Wānanga celebrates their Māori sign language graduates

By Mānia Clarke
  • Auckland

Nearly 4,000 students from Te Wānanga o Aotearoa will graduate over the next 3 days including the wānangas only Māori sign language cohort who received their certificates today.

Its applause all round for Daphne Mika, principal of Te Kura Kaupapa o Manurewa, and her fellow students who are graduating with their Kāwai Raupapa Certificate in Māori Sign language today.

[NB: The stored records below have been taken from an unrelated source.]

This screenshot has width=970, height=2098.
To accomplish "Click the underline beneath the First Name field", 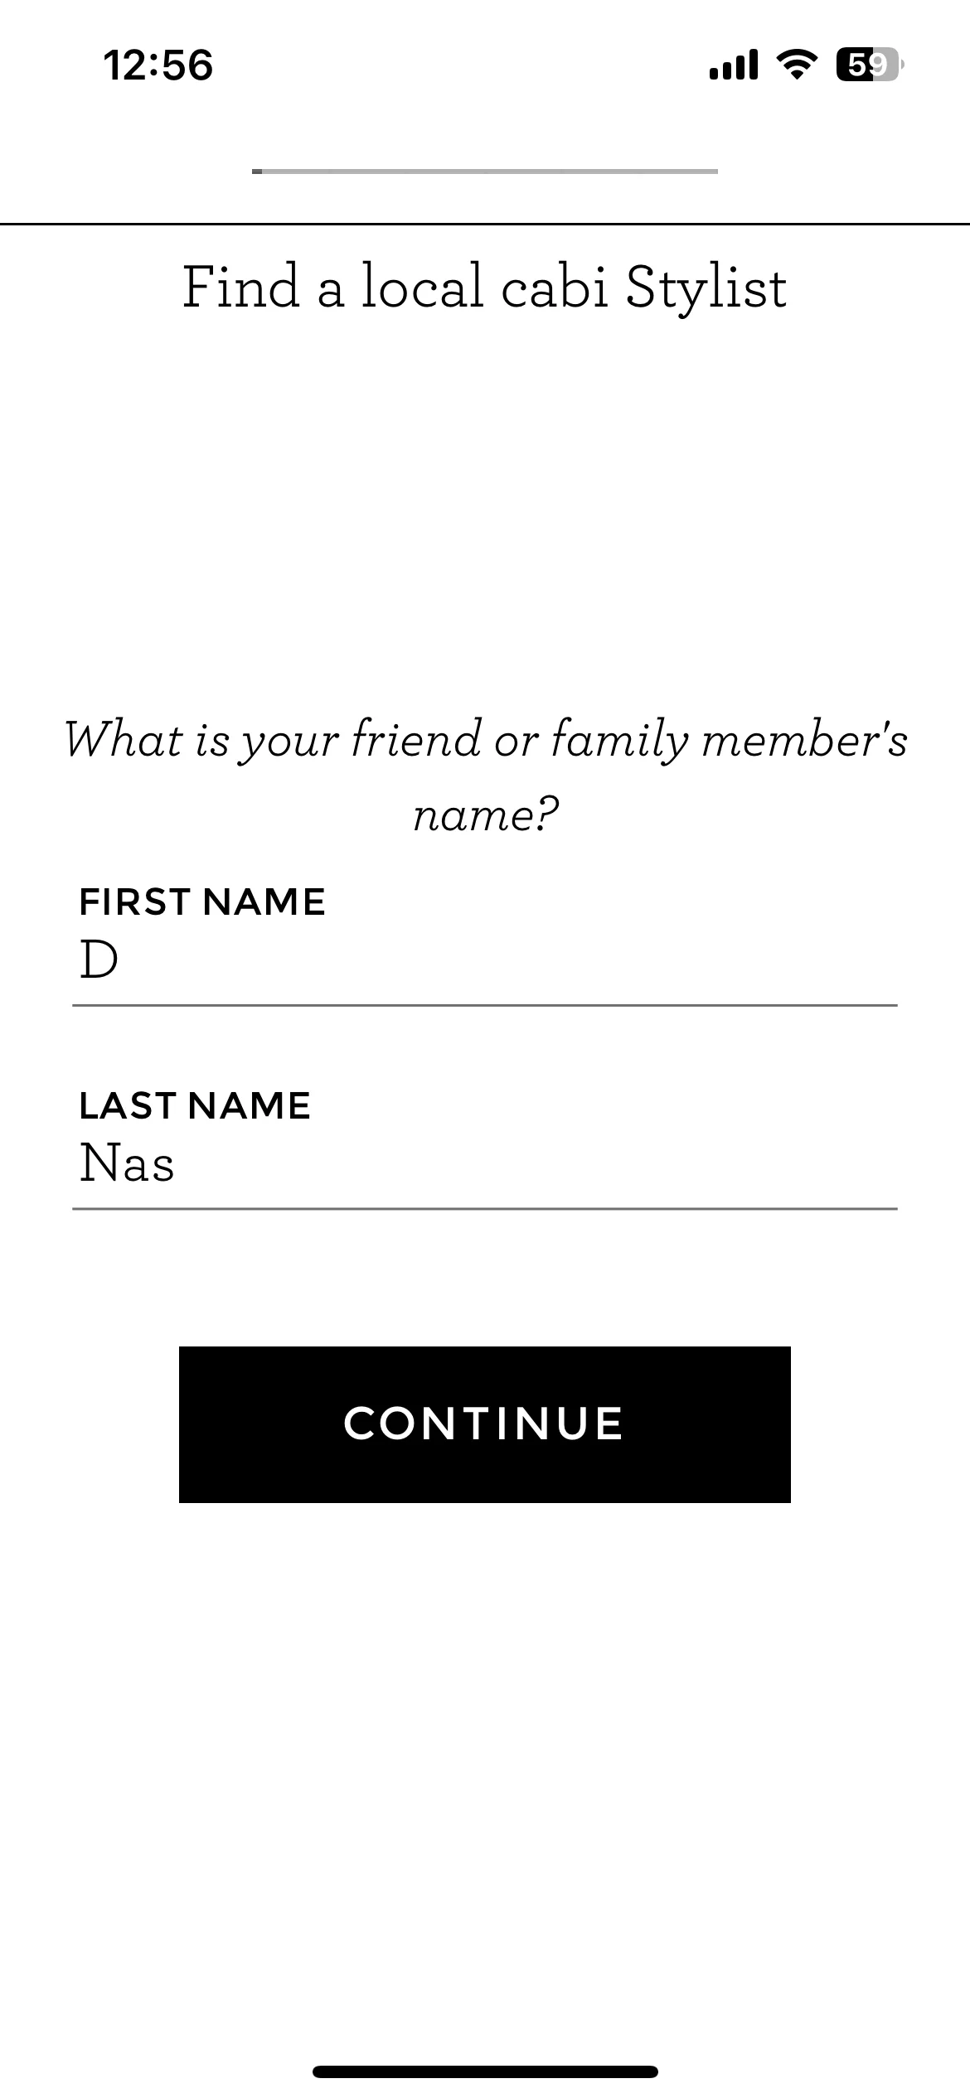I will [485, 1005].
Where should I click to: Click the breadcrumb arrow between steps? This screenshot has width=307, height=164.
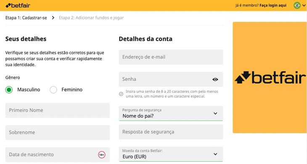tap(53, 18)
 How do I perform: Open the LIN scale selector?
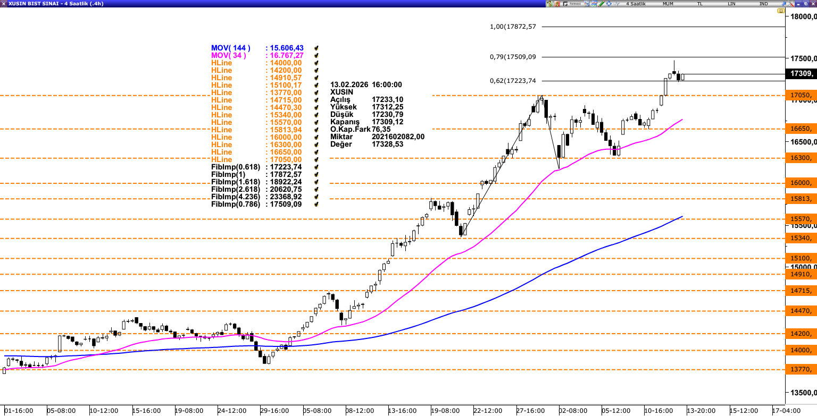[x=731, y=4]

“Because we have quite a few hearing impaired children, who are enrolled at our school, some with hearing aids, our teacher aides and teachers decided we should go and learn sign language, says Ms. Mika.

The course is only 18 weeks long, but Daphne says the hearing impaired have many challenges.

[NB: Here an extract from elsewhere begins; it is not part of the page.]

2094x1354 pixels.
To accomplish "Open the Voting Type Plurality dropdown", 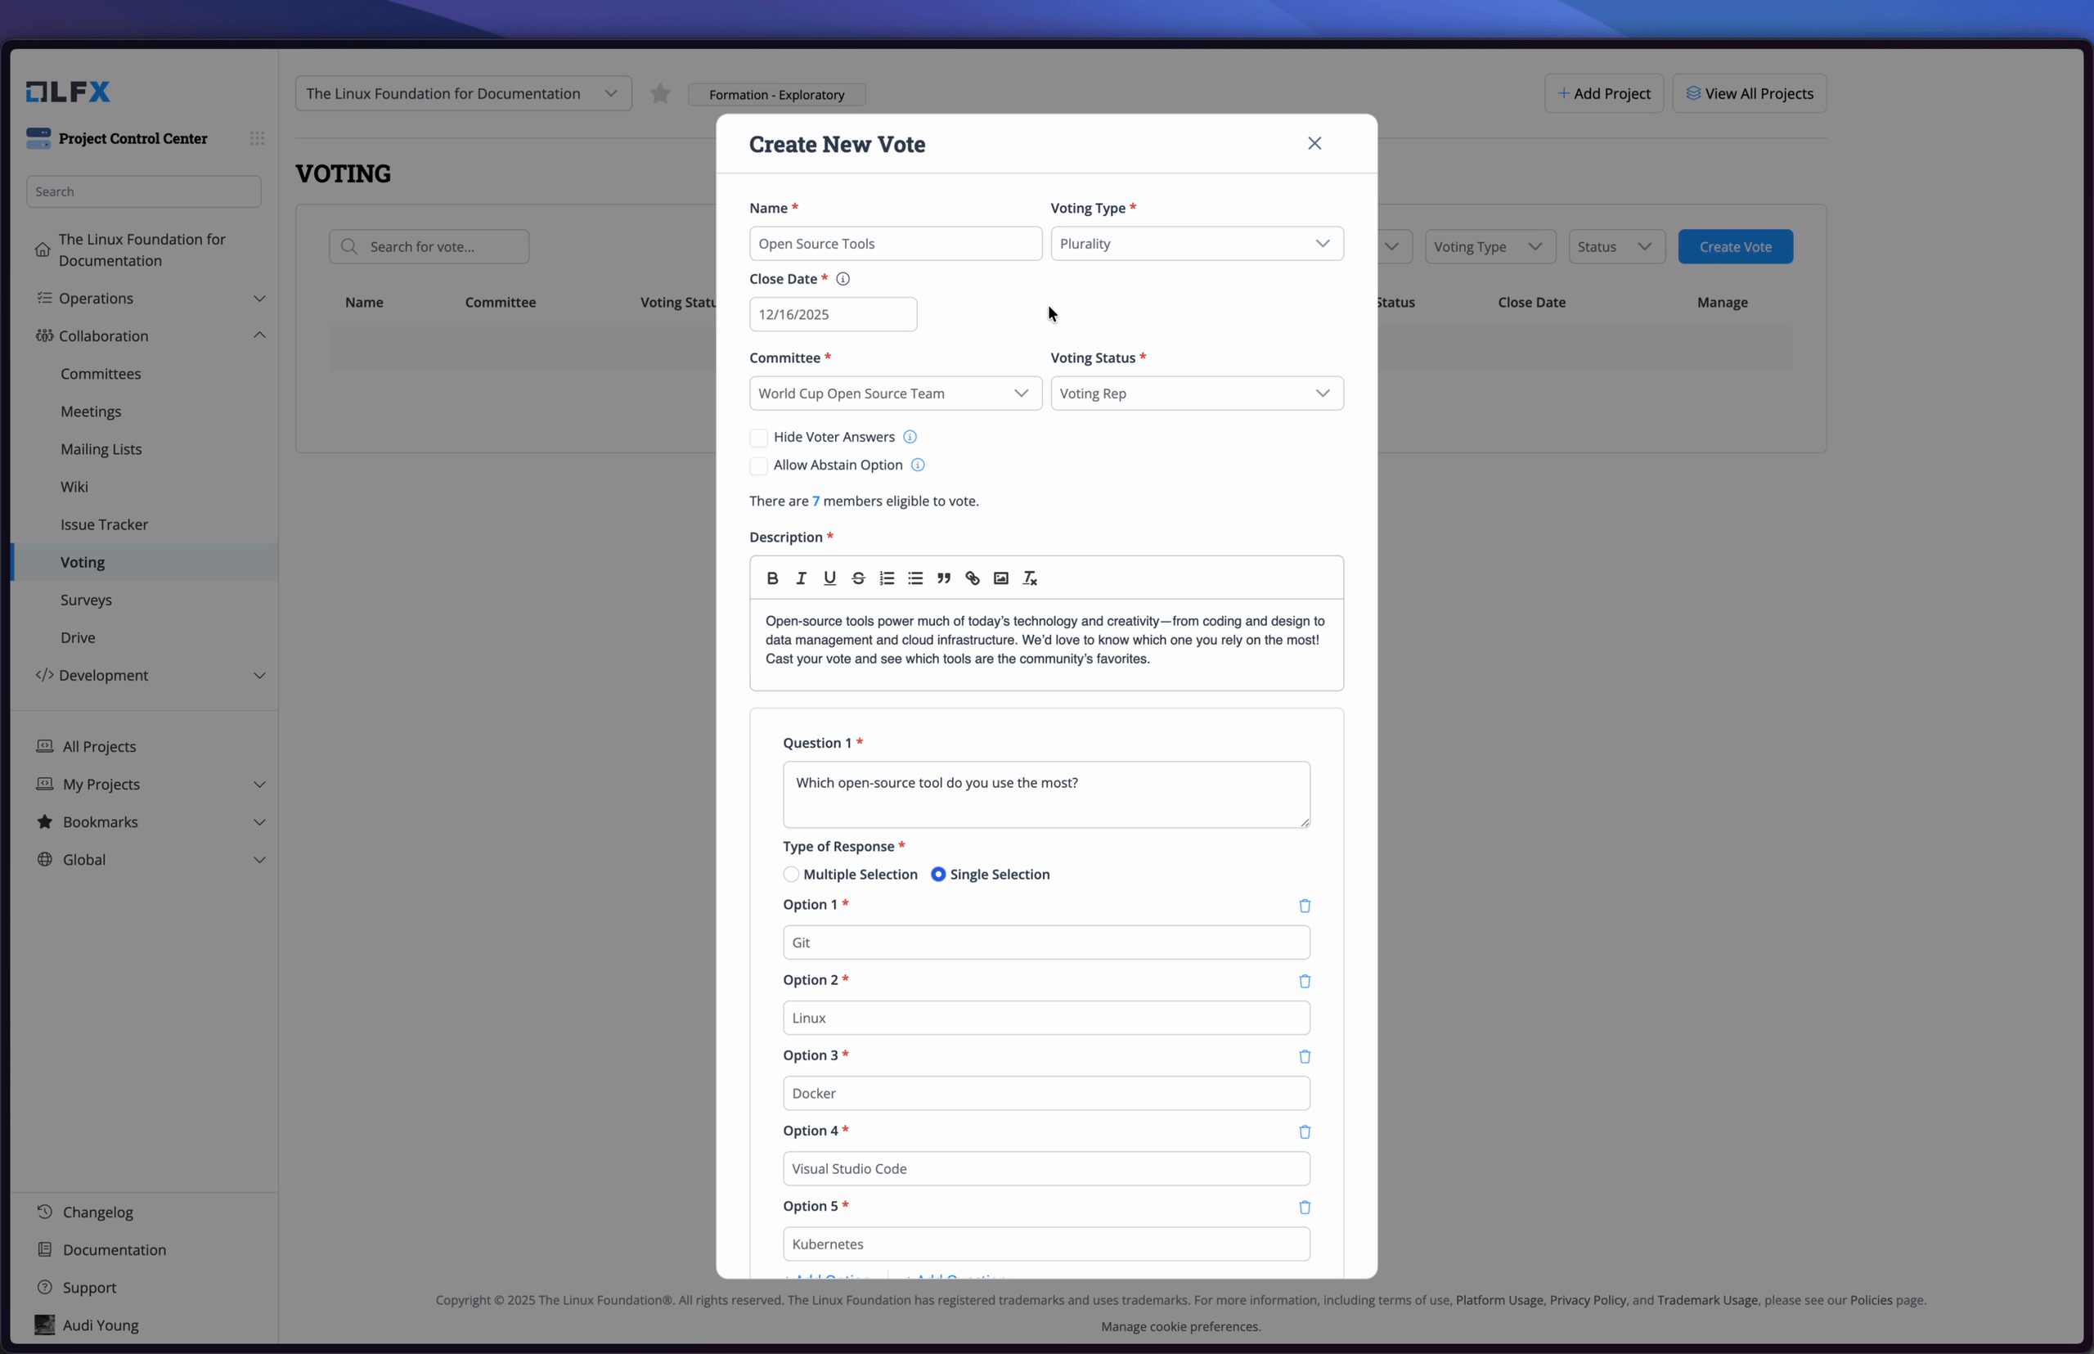I will 1196,244.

“They have their own culture, but it's difficult for them to go into businesses, to get help or support, like hospitals and other services like that.”

The course was first introduced to the TWOA in 2010 by Richard Peri.  But it was re-introduced last year.

Mr. Peri, the course teacher says, “It's been good!  It's been six years, a long time yes.  My teacher teaches me and I teach the Māori Language to the deaf community, it's been great.”

And he hopes the course will grow.

Ms. Mika says, “I think in the future, we will be in the world of the hearing impaired, embracing their issues and way of life.”